Case Presentation: An otherwise healthy 37-year-old female was admitted to a tertiary care academic center in Canada with an acute proximal left leg deep vein thrombosis (DVT) and saddle PE. Her risk factors for venous thromboembolism (VTE) included obesity and a laparoscopic hernia repair performed two months prior to admission. She was started on weight-based low-molecular-weight heparin (dalteparin) without dose capping.

Despite therapeutic anticoagulation, the patient remained persistently hypoxic throughout her hospitalization, requiring 4 L/min of supplemental oxygen via nasal cannula to maintain oxygen saturation above 92%. A transthoracic echocardiogram on admission revealed normal LV systolic function (LVEF 56%), moderate enlargement of the RV, moderate impairment of RV systolic function, moderate pulmonary hypertension (RVSP 66 mmHg), and moderate tricuspid regurgitation. A thrombophilia screen was negative for both inherited and acquired causes of VTE.
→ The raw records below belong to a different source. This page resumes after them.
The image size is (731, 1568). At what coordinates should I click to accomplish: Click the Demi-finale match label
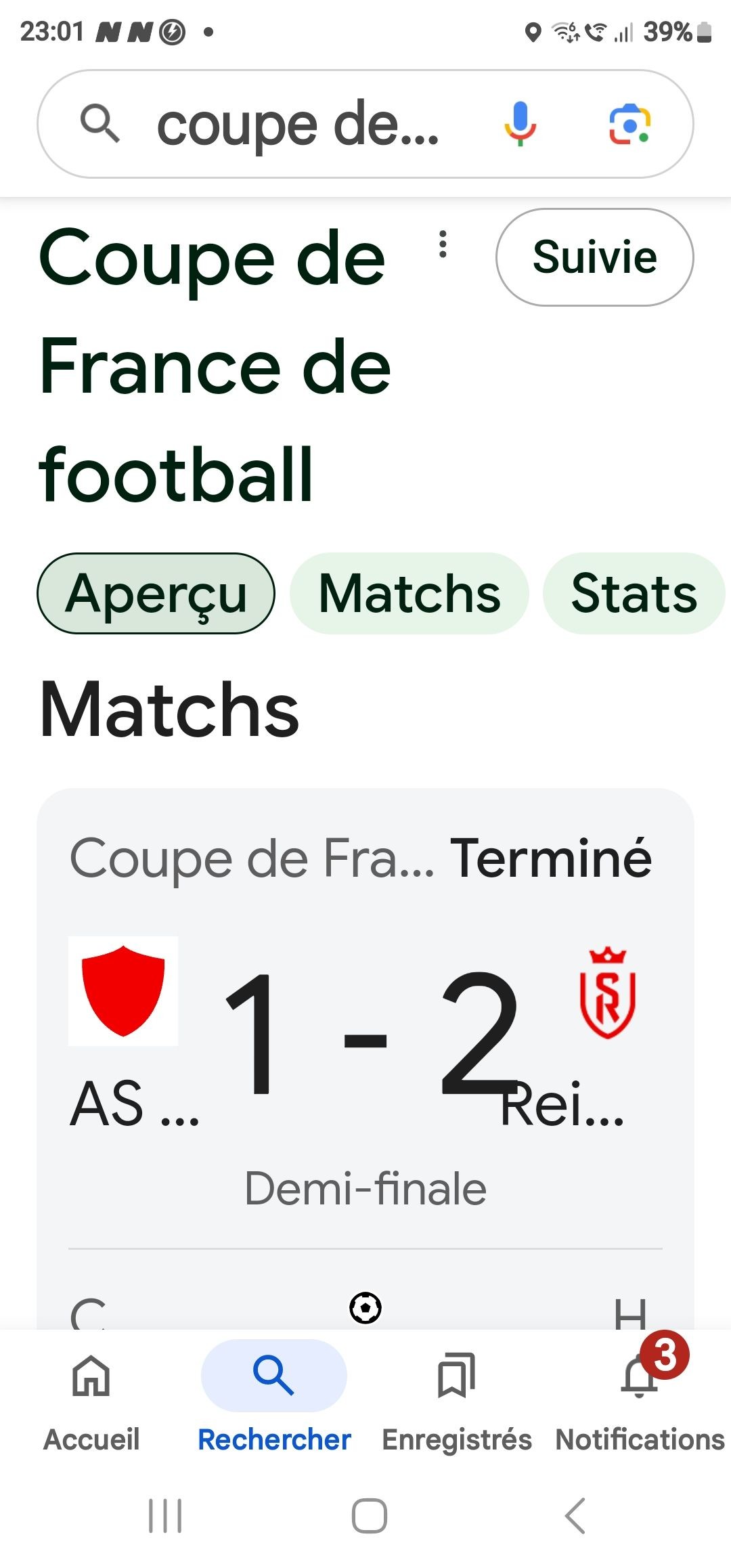(x=366, y=1189)
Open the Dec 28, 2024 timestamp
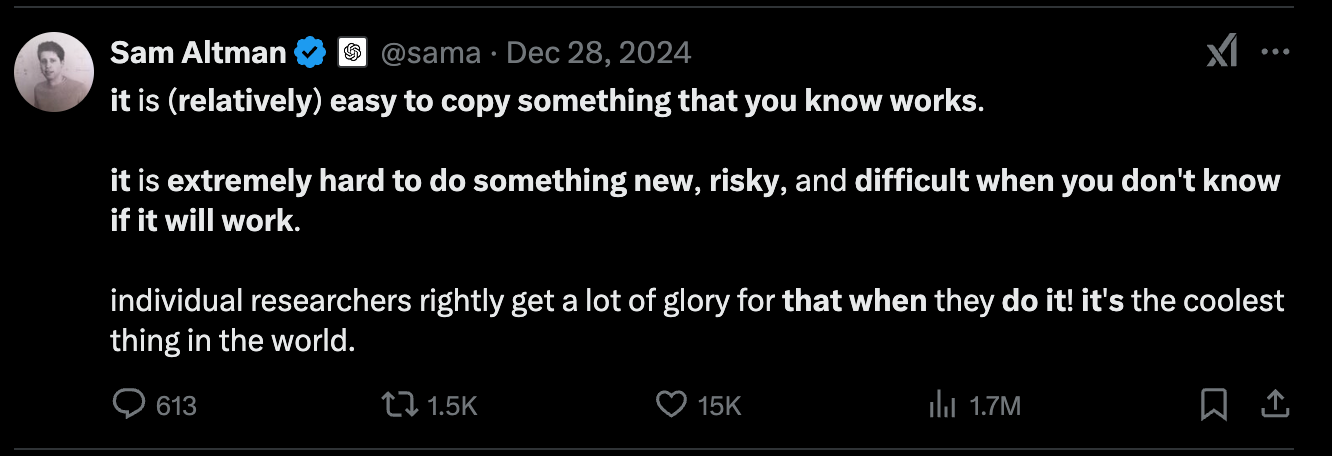 tap(599, 53)
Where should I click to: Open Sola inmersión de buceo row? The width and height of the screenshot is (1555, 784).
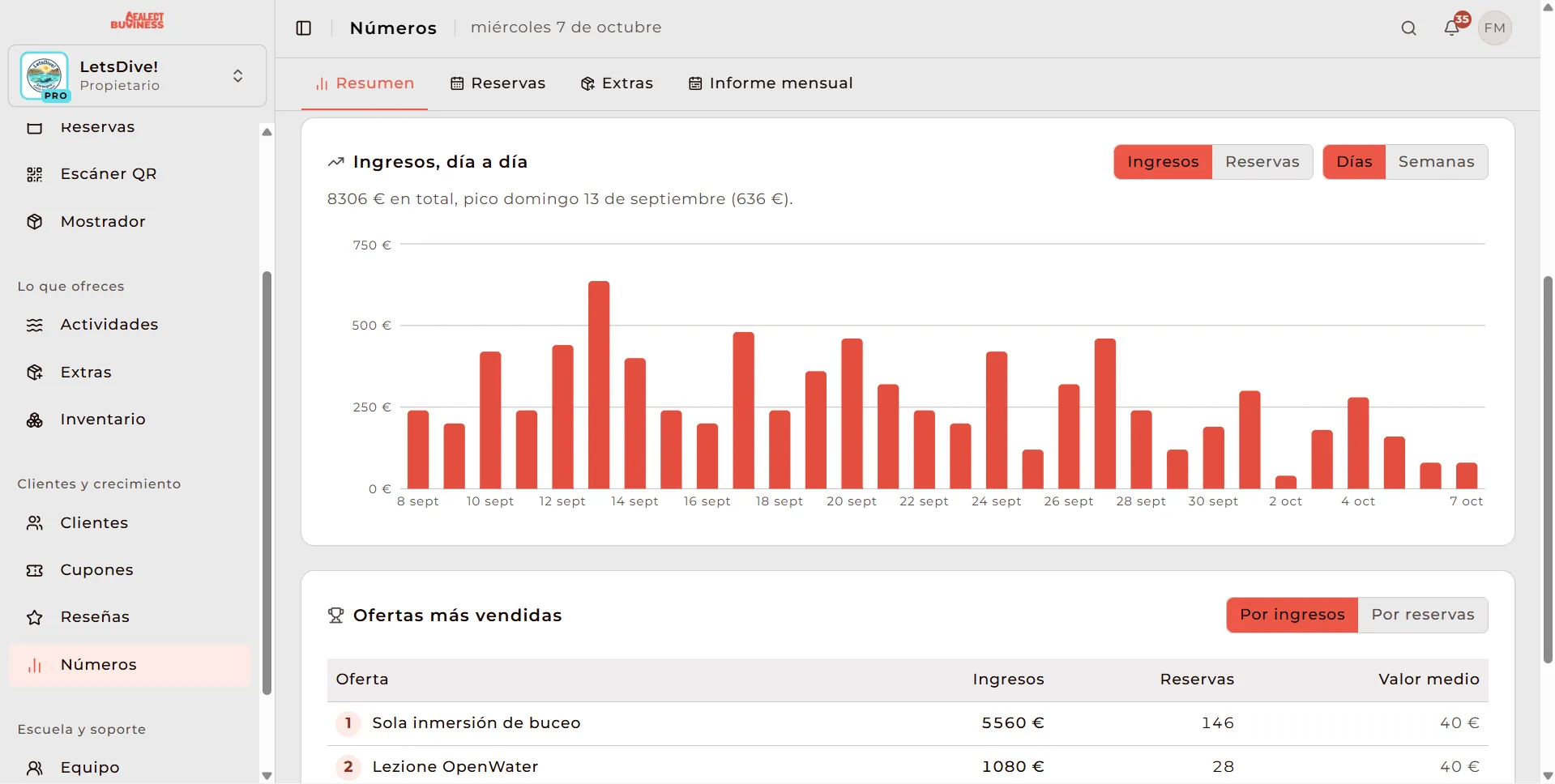click(x=908, y=723)
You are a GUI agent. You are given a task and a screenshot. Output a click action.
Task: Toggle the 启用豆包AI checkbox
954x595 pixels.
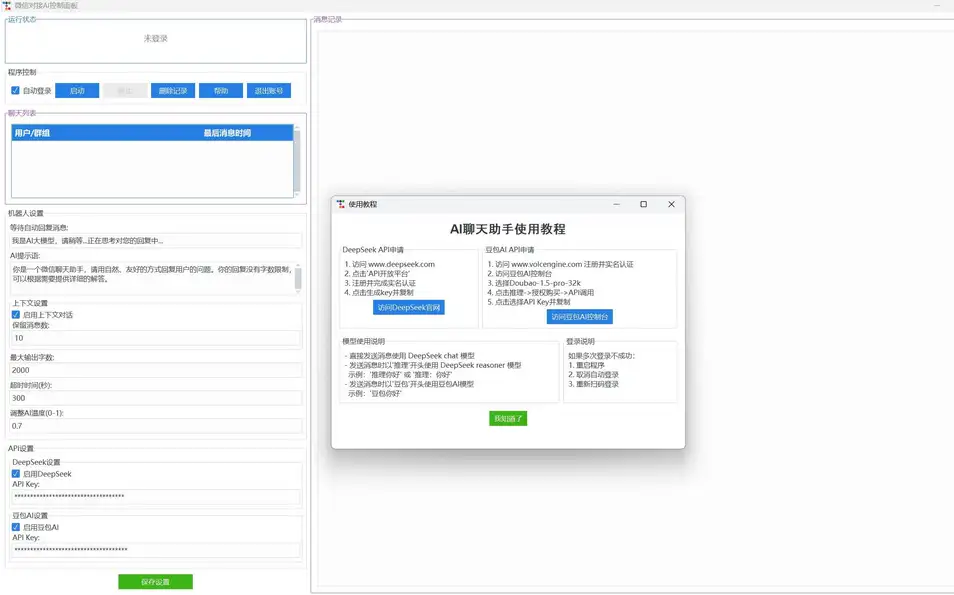coord(16,527)
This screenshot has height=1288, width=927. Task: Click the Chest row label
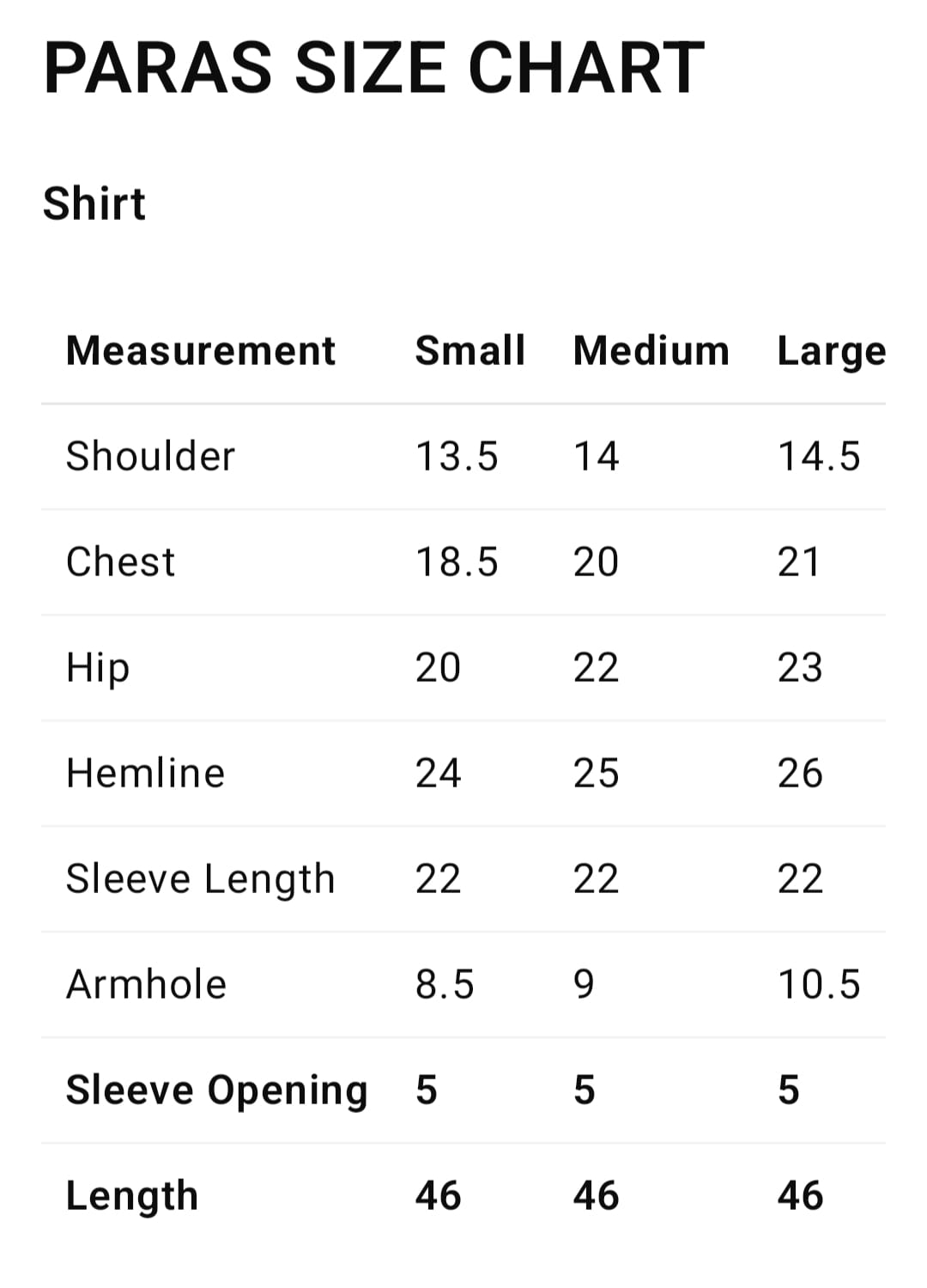coord(120,562)
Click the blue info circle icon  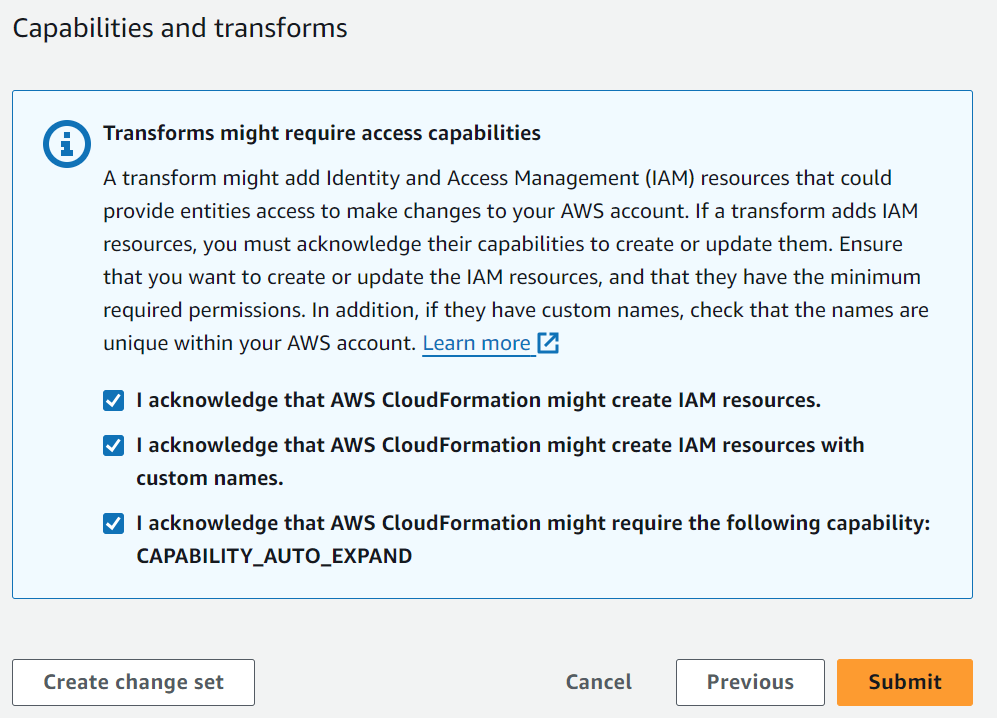coord(66,144)
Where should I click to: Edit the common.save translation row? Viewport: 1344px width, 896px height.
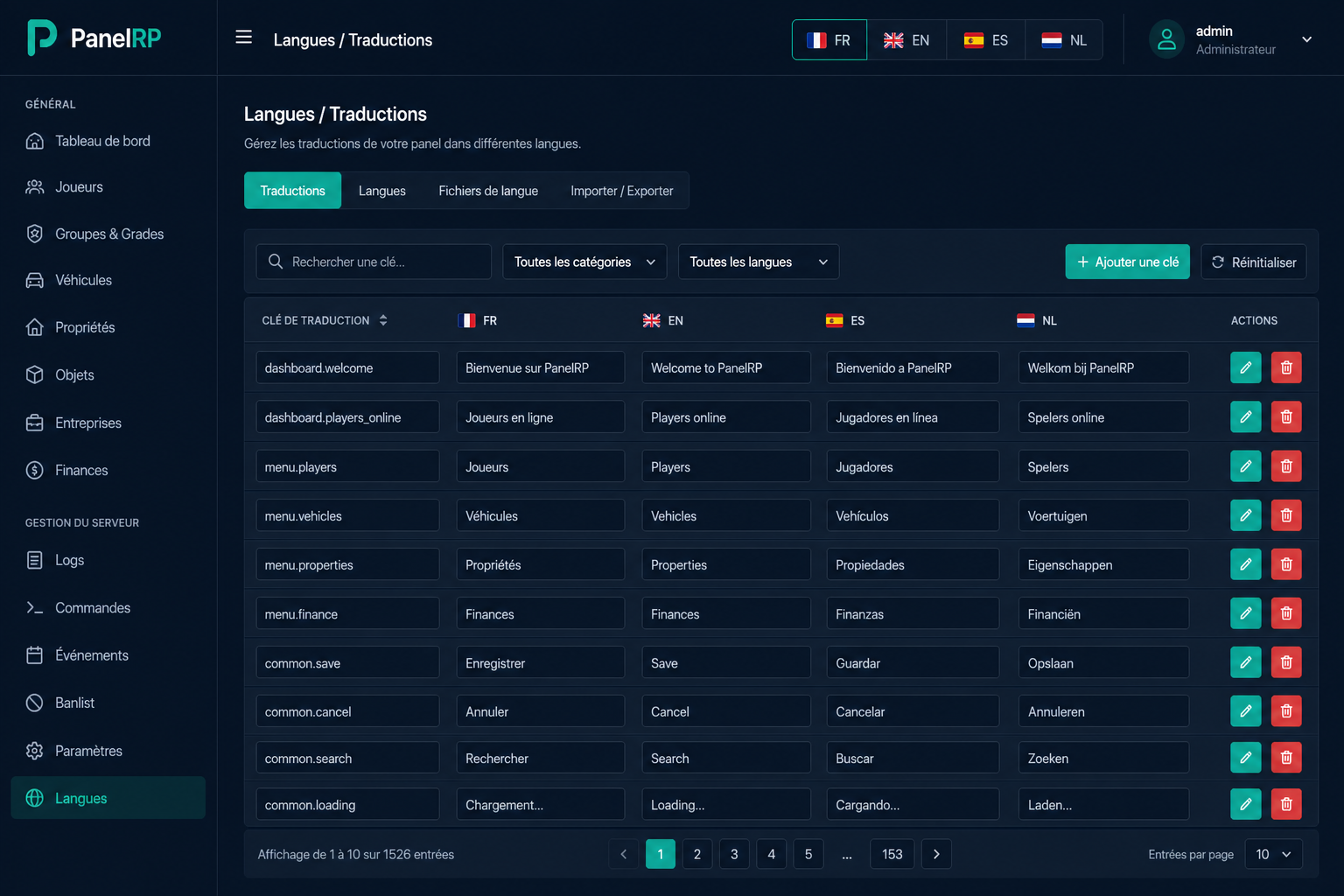[1245, 662]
On day seven post-admission, the patient acutely decompensated and developed rapid atrial flutter, chest pain, and hypotension. Repeat bedside echocardiography demonstrated persistent right ventricular systolic dysfunction and a large, highly mobile thrombus extending from the right to left atrium across a previously undiagnosed PFO. The patient was transferred to the Cardiovascular Surgery service, where she underwent sternotomy and cardiotomy. Intraoperatively, a thrombus measuring 11.5 cm was found lodged across the PFO. The fossa ovalis was incised, the thrombus was removed in its entirety, and the PFO was closed. The patient's postoperative course was complicated by infective endocarditis involving her pulmonic valve; however, she recovered and was transitioned to warfarin for ongoing anticoagulation. Discussion: This case illustrates the rare but life-threatening occurrence of a bi-atrial thrombus in transit through a patent foramen ovale, resulting from elevated right heart pressures that permit paradoxical right-to-left shunting. The presence of this intracardiac thrombus likely accounted for the patient's refractory hypoxia despite anticoagulation. Although echocardiography is key for diagnosis, intracardiac shunts may be undetected without early imaging, especially in patients with PE and unexplained hypoxemia. In these cases, surgical thrombectomy with PFO closure tends to lead to better outcomes compared to anticoagulation or thrombolysis alone by decreasing the risk of systemic embolization and death. In cases of PE accompanied by persistent hypoxia or clinical deterioration, a thrombus in transit should be considered early in the diagnostic process to guide timely, definitive treatment.